Wir haben nicht das Recht, von zwei Uhren zu sagen, daß die eine richtig gehe und die andere falsch, wir können nur sagen, daß es vorteilhafter ist, sich nach den Angaben der ersteren zu richten.

Die Schwierigkeit, mit der wir uns eben beschäftigt haben, ist, wie schon gesagt, oft bemerkt worden. Von den neuesten Arbeiten, in denen davon die Rede ist, will ich außer dem kleinen Werk von Calinon noch das Lehrbuch der Mechanik von Andrade erwähnen.

VI.

Die zweite Schwierigkeit hat bis jetzt die Aufmerksamkeit viel weniger auf sich gezogen, und doch entspricht sie ganz der vorhergehenden; logischerweise hätte ich sogar früher davon reden sollen.

Zwei psychologische Ereignisse gehen in zwei verschiedenen Seelen vor; was will ich damit ausdrücken, wenn ich sage, daß sie gleichzeitig sind? Was will ich ausdrücken, wenn ich sage, daß ein physisches Ereignis, das außerhalb allen Bewußtseins vor sich geht, früher oder später ist als ein Vorgang in unserem Bewußtsein?

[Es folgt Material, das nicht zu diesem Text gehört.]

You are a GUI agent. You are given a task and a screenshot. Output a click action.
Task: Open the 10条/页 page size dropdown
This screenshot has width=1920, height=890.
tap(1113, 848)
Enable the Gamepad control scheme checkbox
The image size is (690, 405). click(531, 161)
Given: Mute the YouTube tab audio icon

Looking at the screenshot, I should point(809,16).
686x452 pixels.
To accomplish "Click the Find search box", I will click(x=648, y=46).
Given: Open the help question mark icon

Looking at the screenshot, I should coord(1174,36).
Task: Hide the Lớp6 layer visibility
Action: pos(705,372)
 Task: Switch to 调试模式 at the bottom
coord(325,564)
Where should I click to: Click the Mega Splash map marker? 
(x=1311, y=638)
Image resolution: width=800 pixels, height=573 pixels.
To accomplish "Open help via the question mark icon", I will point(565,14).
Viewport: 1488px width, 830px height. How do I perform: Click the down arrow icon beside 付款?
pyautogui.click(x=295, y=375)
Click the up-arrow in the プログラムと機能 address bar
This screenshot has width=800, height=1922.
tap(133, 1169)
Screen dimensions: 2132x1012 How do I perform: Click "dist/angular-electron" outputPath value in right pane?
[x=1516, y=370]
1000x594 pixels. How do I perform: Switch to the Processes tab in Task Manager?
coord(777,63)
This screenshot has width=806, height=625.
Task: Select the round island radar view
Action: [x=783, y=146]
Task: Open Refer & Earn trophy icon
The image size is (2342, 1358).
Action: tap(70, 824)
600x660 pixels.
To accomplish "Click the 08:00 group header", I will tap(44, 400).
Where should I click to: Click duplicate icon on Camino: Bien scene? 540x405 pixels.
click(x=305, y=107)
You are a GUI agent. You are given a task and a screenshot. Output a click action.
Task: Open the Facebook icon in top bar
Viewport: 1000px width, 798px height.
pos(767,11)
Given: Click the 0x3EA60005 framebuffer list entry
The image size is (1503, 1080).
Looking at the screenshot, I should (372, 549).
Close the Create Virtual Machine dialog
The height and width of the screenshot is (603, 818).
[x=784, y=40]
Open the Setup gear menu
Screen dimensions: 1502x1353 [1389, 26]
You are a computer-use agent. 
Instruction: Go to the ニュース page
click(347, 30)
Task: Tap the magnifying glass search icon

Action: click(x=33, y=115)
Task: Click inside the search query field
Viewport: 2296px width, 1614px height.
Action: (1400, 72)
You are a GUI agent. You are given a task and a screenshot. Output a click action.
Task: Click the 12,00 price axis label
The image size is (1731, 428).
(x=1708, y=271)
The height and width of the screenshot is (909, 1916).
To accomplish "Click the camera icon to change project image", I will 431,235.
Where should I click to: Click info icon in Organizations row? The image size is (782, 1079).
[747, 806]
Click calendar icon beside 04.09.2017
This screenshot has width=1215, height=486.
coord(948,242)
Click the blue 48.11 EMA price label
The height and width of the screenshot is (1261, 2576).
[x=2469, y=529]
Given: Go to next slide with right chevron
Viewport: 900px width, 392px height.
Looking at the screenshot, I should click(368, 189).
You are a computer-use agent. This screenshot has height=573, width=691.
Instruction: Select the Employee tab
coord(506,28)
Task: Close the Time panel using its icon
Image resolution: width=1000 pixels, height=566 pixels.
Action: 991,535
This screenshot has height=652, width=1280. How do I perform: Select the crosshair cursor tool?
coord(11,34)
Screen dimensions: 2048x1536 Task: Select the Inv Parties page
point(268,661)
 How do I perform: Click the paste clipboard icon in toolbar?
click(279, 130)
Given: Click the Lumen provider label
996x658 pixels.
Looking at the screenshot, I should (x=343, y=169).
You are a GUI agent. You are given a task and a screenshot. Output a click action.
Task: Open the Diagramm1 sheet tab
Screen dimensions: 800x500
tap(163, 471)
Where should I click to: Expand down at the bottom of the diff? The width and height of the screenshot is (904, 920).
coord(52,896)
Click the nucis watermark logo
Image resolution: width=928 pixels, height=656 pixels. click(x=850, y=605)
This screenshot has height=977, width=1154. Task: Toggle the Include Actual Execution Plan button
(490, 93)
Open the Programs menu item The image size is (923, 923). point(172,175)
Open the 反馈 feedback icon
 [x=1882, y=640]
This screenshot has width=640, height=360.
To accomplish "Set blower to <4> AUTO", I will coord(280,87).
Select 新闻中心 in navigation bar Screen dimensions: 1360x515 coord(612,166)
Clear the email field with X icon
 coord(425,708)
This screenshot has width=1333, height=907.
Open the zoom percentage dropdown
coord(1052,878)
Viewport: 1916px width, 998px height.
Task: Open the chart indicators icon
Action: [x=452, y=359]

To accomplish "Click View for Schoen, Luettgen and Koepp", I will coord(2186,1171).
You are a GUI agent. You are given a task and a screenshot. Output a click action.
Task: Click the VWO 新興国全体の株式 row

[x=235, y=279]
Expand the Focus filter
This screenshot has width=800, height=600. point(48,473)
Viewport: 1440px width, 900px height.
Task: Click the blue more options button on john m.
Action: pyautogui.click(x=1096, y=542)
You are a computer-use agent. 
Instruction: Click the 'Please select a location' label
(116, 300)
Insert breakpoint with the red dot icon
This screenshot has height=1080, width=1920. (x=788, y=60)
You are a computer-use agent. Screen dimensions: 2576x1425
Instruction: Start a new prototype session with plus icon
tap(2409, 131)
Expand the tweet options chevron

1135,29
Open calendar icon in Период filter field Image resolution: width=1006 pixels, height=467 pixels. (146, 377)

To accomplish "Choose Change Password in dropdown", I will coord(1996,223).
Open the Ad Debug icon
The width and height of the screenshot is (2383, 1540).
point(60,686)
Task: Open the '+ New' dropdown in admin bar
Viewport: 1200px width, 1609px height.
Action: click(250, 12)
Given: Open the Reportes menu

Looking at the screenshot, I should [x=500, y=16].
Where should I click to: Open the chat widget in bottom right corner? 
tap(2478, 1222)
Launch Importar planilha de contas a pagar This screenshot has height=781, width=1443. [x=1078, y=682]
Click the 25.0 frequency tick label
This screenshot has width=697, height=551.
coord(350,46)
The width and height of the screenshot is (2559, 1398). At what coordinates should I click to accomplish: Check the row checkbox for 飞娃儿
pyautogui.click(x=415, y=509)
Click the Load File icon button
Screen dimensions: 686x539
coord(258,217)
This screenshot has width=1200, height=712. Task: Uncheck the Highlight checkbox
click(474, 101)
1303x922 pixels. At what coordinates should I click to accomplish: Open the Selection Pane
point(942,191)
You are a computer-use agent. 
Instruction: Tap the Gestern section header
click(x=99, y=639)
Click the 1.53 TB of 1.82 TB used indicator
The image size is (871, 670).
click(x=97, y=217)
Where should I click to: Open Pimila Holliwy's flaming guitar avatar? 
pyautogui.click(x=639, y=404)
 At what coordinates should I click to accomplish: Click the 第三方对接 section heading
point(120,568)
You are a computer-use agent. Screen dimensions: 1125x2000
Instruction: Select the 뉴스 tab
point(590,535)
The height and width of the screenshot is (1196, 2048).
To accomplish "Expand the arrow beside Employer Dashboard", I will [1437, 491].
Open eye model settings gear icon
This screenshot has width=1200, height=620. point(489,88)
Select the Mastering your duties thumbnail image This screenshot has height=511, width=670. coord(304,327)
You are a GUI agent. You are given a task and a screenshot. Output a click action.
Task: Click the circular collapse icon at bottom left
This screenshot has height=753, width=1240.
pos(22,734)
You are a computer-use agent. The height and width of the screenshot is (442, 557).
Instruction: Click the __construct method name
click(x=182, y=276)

Im Jahre 1572 bemerkte Tycho-Brahe einen neuen Stern am Himmel. Ein mächtiger Brand war auf irgend einem sehr weit entfernten Stern entstanden; aber schon viel früher, es hatte mindestens zweihundert Jahre gedauert, bis das Licht, das von diesem Stern ausgegangen

Empfohlene Zitierweise:
Henri Poincaré: Das Maß der Zeit. Der Wert der Wissenschaft, B. G. Teubner, Leipzig 1898/1906, Seite 33. Digitale Volltext-Ausgabe bei Wikisource, URL: https://de.wikisource.org/w/index.php?title=Seite:PoincareMass.djvu/8&oldid=- (Version vom 1.8.2018)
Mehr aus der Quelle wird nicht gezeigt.